Task instructions:
1. Reproduce the passage on aircraft security in Brazil from "An engine that" to "Cape Town Convention.", copying it word for word.
2. Resume the passage on aircraft security in Brazil, picking up right after its final sentence.

Page text:
==========
In the case of owner trustees, there is no need to register changes in beneficiaries; however, since November 2013 the RAB has required the submission of trust agreements (which must be notarised, apostilled or consularised and translated as described in question 16). Although the RAB regulation does not expressly mention amendments to trust agreements, parties should consider submitting trust agreement amendments to the RAB. Trust agreements are not registered with the RAB per se. They are submitted for and retained in the RAB’s internal records.

A security trustee may hold a mortgage interest for a large group of lenders or for a changing group of beneficiaries such as new lenders without affecting the security. Loan transfers would not affect the security. The only party with registered rights as a lienholder in Brazil would be the security trustee. The lenders’ recourse against the security trustee would not be a Brazilian issue and would be adjudicated outside Brazil.

Security over spare engines

What form does security over spare engines typically take and how does it operate?

For the purposes of encumbrances, spare engines tend to be treated in the same way as aircraft. Spare engine mortgages should be registered with the RAB and RTDs for the reasons given above in respect of aircraft mortgages.

A security interest over a financed aircraft creates a security interest over the aircraft’s engines unless the security agreement expressly includes stipulations to the contrary. Engines should be described by model and serial number in aircraft mortgages. Whether an engine is installed on the aircraft at the time of creation is irrelevant to the creation of the lien (though location may have tax consequences).

It is generally understood that the installation of an engine on an airframe does not transfer title to that engine to the owner of the airframe. Equally, the removal of an engine from an airframe does not cause any title transfer. This principle has not been tested frequently; however, there have been a few challenges to this principle in recent years. In the major bankruptcy case of Varig airlines in 2005 and 2006, this principle was upheld and disputes over engine ownership did not arise (disputes over other parts did arise in that case). With the introduction of engine registrations under the Cape Town Convention, the tendency is that this principle will be fortified in Brazil. To date this issue has not arisen in the ongoing Avianca Brasil bankruptcy.

An engine that has been encumbered though registration of a mortgage or security agreement with the RAB will cease to be encumbered when a release is filed with the RAB.

Helicopter engines require special attention because of the frequency with which they are swapped from their airframes with the intention of title swaps. The general rules applicable to fixed-wing aircraft engines apply to helicopter engines as well; however, these rules do not always coincide with the commercial agreements relating to helicopter engine maintenance.

For engines (spare or otherwise) leased or acquired after 15 May 2013, international interest and sale registrations should also be made on the International Registry to obtain rights under the Cape Town Convention.
==========
Data records:

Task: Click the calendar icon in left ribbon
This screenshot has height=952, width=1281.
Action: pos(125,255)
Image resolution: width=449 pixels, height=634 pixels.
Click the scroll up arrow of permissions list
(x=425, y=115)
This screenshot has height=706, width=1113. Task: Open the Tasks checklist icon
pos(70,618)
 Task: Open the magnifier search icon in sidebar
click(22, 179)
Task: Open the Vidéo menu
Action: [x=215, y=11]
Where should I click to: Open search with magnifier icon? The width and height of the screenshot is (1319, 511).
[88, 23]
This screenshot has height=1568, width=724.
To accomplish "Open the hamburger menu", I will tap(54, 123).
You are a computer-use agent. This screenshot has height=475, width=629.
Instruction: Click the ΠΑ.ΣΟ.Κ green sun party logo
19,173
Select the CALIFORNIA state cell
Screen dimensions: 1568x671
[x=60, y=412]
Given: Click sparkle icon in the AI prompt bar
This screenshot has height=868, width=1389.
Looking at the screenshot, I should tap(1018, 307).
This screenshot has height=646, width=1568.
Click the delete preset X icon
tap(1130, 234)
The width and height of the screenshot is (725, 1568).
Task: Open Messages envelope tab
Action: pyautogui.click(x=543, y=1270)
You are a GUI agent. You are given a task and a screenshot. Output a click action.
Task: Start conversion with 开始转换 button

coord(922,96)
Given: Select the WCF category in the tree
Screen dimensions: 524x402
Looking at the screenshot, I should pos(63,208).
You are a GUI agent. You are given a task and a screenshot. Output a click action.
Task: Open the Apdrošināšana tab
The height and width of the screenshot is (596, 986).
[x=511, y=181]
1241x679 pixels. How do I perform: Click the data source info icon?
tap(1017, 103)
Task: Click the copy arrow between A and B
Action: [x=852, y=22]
==========
The answers:
1.
An engine that has been encumbered though registration of a mortgage or security agreement with the RAB will cease to be encumbered when a release is filed with the RAB.

Helicopter engines require special attention because of the frequency with which they are swapped from their airframes with the intention of title swaps. The general rules applicable to fixed-wing aircraft engines apply to helicopter engines as well; however, these rules do not always coincide with the commercial agreements relating to helicopter engine maintenance.

For engines (spare or otherwise) leased or acquired after 15 May 2013, international interest and sale registrations should also be made on the International Registry to obtain rights under the Cape Town Convention.

2.
Enforcement measures

Repossession following lease termination

Outline the basic repossession procedures following lease termination. How may the lessee lawfully impede the owner’s rights to exercise default remedies?

Self-help remedies for repossession are not available in Brazil, even with the advent of the Cape Town Convention. If a lessee is in default under an aircraft lease, the lessor may seek an immediate repossession order from a Brazilian judge. Based on a High Court decision, it is usually advisable for the lessor to give the lessee written notice of the default, even in the absence of a contractual obligation to provide such notice. In prior aircraft repossession cases filed against operators and airlines that were not undergoing bankruptcy reorganisation procedures, the Brazilian courts have been fairly efficient in granting preliminary injunctions placing leased aircraft in the possession of the lessor. This proved true in late 2018 when four aircraft were repossessed from Avianca Brasil prior to that airline seeking bankruptcy restructuring protection. These orders are not the equivalent to a summary judgment since they do not always allow the lessor to export and deregister the aircraft until after the lessee has had an opportunity to present a defence. In the repossession cases filed in late 2018, however, courts did allow for immediate export and deregistration. After a lessee presents a defence the court may grant the lessor definitive possession of the aircraft. At that point such a ruling would be roughly equivalent to a summary judgment.

In short, a lessor can obtain preliminary possession in a matter of a few days. A summary judgment could be obtained in a matter of a few weeks or months, though much would depend on the lessee’s defences.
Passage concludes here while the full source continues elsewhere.